# 課題について
下にある品質管理からの転職についての文章では、品質管理を辞めたくなる理由がいくつ紹介されていますか。数を答えてください。

# 本文抜粋
== == ==
品質管理から転職したいと考えているあなたに、品質管理からの転職先おすすめ4選を元品質管理経験者が厳選してご紹介致します。
「不具合の対応ばっかりで大変」
「同じことの繰り返しでつまらない」
「次から次に不具合が起きて終わりがない」
と品質管理の仕事に悩みを抱えていませんか?
品質管理からの他職種への転職はむずかしいと言われています。
品質管理から転職が可能な仕事がわかれば、具体的な転職先やキャリアアップが見込める方法が分かります。
品質管理の仕事を辞めて、未経験で有利な転職先に転職したいと考えている方はぜひご参考にしていただけますと幸いです。
黒原ゆうじ
株式会社東芝 品質管理職に従事 13年間従事。
転職し三菱重工株式会社に品質保証職に12年従事。
現在は本業と兼業で副業Webライターとして活動中。
【2022年8月19日最終更新】
目次
品質管理を辞めたい/転職したい理由
品質管理の仕事は設計や製造とは違った大変さがあります。そこで、品質管理を辞めたくなる理由を5つ紹介します。
- 不具合の対応に追われる
- 仕事をコントロールできない
- 社内の調整が大変
- 幅広い知識が必要
- 達成感がない
順番に解説して参ります。
不具合の対応に追われる
モノを作ることにおいて、機械が作るにしても人が作るにしても、どうしても不具合は発生します。
社内の工程で不具合が発生すれば生産ラインが止まってしまうため、再稼働させるために修理や調整が必要です。
お客様へ納めた製品で不具合が発生すれば、代わりの製品を送るだけで済む場合と、製品によってはお客様のところへ出向いて調査や修理が必要です。
不具合の対応は緊急性が高く素早い処置を求められますので、プレッシャーが大きいのも辞めたい理由のひとつです。
== == ==
# 元資料
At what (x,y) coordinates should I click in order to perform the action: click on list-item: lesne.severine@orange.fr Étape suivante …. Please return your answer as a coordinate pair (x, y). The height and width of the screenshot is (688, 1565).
== == ==
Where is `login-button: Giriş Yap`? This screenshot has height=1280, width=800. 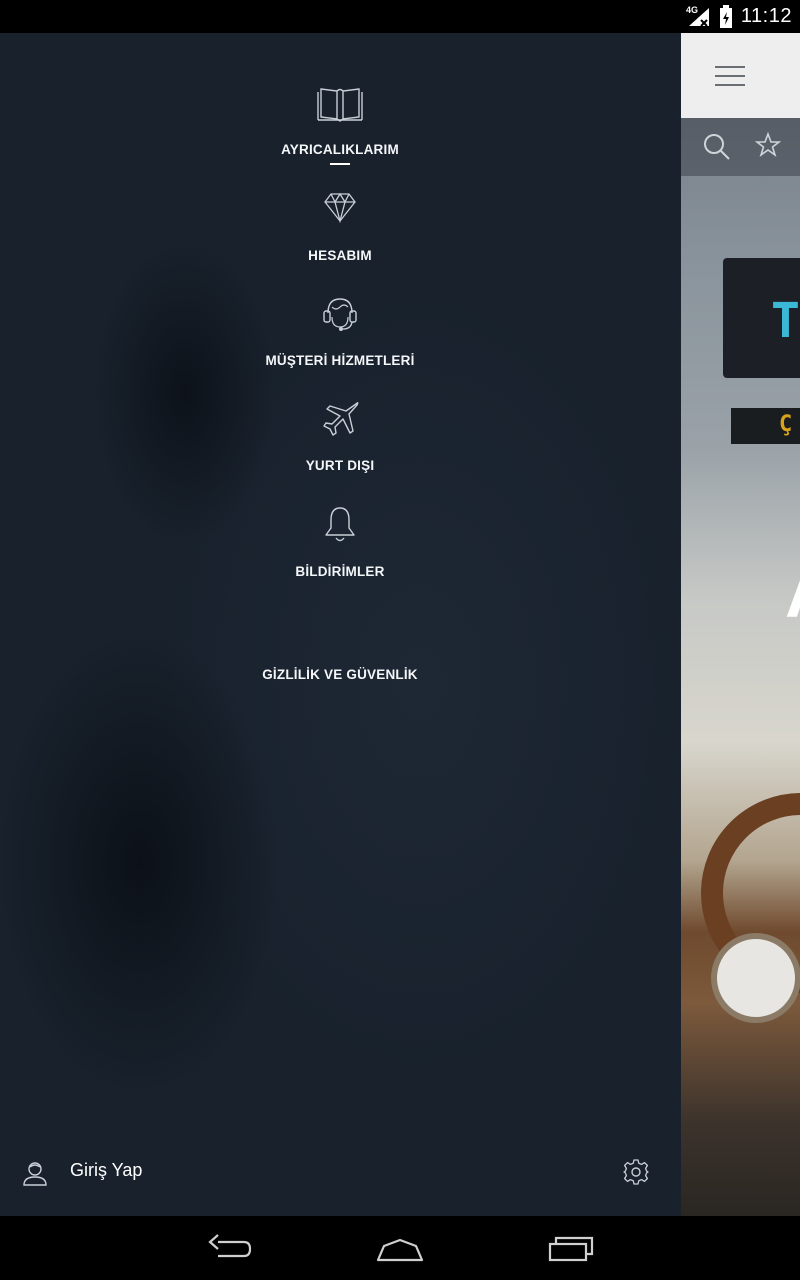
== == ==
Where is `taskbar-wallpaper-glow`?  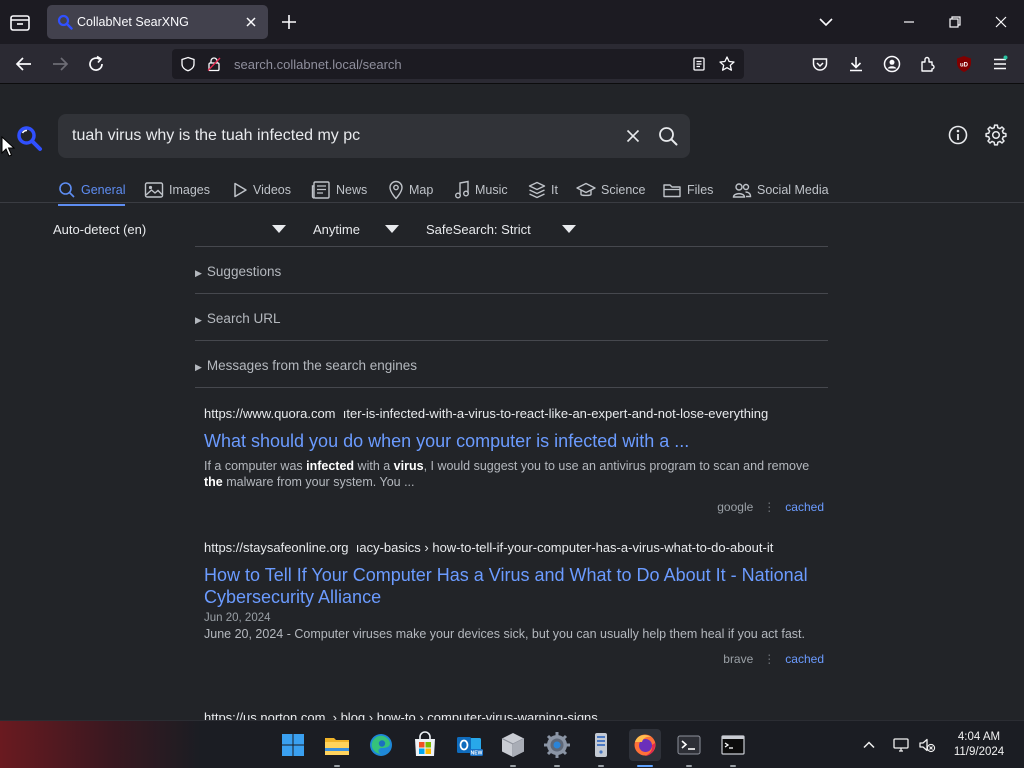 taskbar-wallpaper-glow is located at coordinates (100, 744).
== == ==
# 課題の結果
5つです。